Thread overview | |||||||||||||||||||||||||||||
---|---|---|---|---|---|---|---|---|---|---|---|---|---|---|---|---|---|---|---|---|---|---|---|---|---|---|---|---|---|
|
January 29, 2013 New std.uni: ready for more beating | ||||
---|---|---|---|---|
| ||||
Recap: During a couple of rounds of the informal review new std.uni had its docs happily destroyed, and later re-written based on the feedback. Notable changes: - Fixed a couple of latent bugs (ouch!) - unicode.xyz helper was redesigned to have a clear path for extension to properties other then binary ones. For instance to get all of code points with hangul syllable type L (leading Jamo): auto leadingJamo = unicode.hangulSyllableType("L"); - Squeezed extra 31Kb slack from object-file size (32 bits, more on 64). Now all of the packed tables occupy around 350Kb (32bits) and If you happen to know some tricks to reduce object file size (and in turn the executable size), please chime in. Code & benchmark: https://github.com/blackwhale/gsoc-bench-2012 Docs: http://blackwhale.github.com/phobos/uni.html (looks far better without the JS jump-table) It's a standalone module at the moment. To use in place of current std.uni replace 'std.uni'->'uni' in your programs and compare the results. Make sure that both uni and unicode_tables modules are linked in, rdmd can take care of this dependency. P.S. Time to go for the formal review?

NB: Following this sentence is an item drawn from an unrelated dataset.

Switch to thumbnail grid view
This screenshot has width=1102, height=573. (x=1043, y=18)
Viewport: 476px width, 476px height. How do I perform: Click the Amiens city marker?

P.P.S. Got to catch some sleep ... -- Dmitry Olshansky |
January 31, 2013 Re: New std.uni: ready for more beating | ||||
---|---|---|---|---|
| ||||
Posted in reply to Dmitry Olshansky | 30-Jan-2013 01:52, Dmitry Olshansky пишет: > Recap: > During a couple of rounds of the informal review new std.uni had its > docs happily destroyed, and later re-written based on the feedback. > [snip] > - Squeezed extra 31Kb slack from object-file size (32 bits, more on 64). > Now all of the packed tables occupy around 350Kb (32bits) and > If you happen to know some tricks to reduce object file size (and in > turn the executable size), please chime in. My post got lost in the ether apparently. And it even wasn't complete - and on 64bits it's 464Kb of tables alone. Needless to say I'm worried about these sizes getting too large given that D is pretty much statically linked ATM. > > Code & benchmark: https://github.com/blackwhale/gsoc-bench-2012 > > Docs: http://blackwhale.github.com/phobos/uni.html > (looks far better without the JS jump-table) > > It's a standalone module at the moment. To use in place of current > std.uni replace 'std.uni'->'uni' in your programs and compare the > results. Make sure that both uni and unicode_tables modules are linked > in, rdmd can take care of this dependency. Let me make it more explicit. I'm looking for a review manager and anybody willing to revive the review process instead of venting steam on proper property (pun intended) design and seeking a value in requiring parens on no-arg call (or proving otherwise). -- Dmitry Olshansky |
January 31, 2013 Re: New std.uni: ready for more beating | ||||
---|---|---|---|---|
| ||||
Posted in reply to Dmitry Olshansky | On Thu, Jan 31, 2013 at 11:27:57PM +0400, Dmitry Olshansky wrote: > 30-Jan-2013 01:52, Dmitry Olshansky пишет: > >Recap: > >During a couple of rounds of the informal review new std.uni had its > >docs happily destroyed, and later re-written based on the feedback. > > > > [snip] > > >- Squeezed extra 31Kb slack from object-file size (32 bits, more on > >64). Now all of the packed tables occupy around 350Kb (32bits) and > >If you happen to know some tricks to reduce object file size (and in > >turn the executable size), please chime in. > > My post got lost in the ether apparently. And it even wasn't complete - and on 64bits it's 464Kb of tables alone. Needless to say I'm worried about these sizes getting too large given that D is pretty much statically linked ATM. It didn't get lost. I saw it. I just haven't had the chance to review it yet. :) [...] > Let me make it more explicit. > > I'm looking for a review manager and anybody willing to revive the review process instead of venting steam on proper property (pun intended) design and seeking a value in requiring parens on no-arg call (or proving otherwise). [...] Yeah I've basically resorted to thread-deleting the entire @property thread along with its several unending sibling threads. It's not so much that I don't care about it, as that it's just gotten too long-winded and tiring. I'm ready to throw up my hands and let it all go down the pipes. I don't think I've the time/energy to be a review manager, but I *will* try to get to reviewing the code again sometime soon. IMNSHO, getting the new std.uni into Phobos is *far* more important (and far more profitable!) than the mountain out of molehill that is the current property discussion. T -- I'm still trying to find a pun for "punishment"... |
January 31, 2013 Re: New std.uni: ready for more beating | ||||
---|---|---|---|---|
| ||||
Posted in reply to Dmitry Olshansky | On Thursday, 31 January 2013 at 19:27:59 UTC, Dmitry Olshansky wrote:
> I'm looking for a review manager and anybody willing to revive the review process instead of venting steam on proper property (pun intended) design and seeking a value in requiring parens on no-arg call (or proving otherwise).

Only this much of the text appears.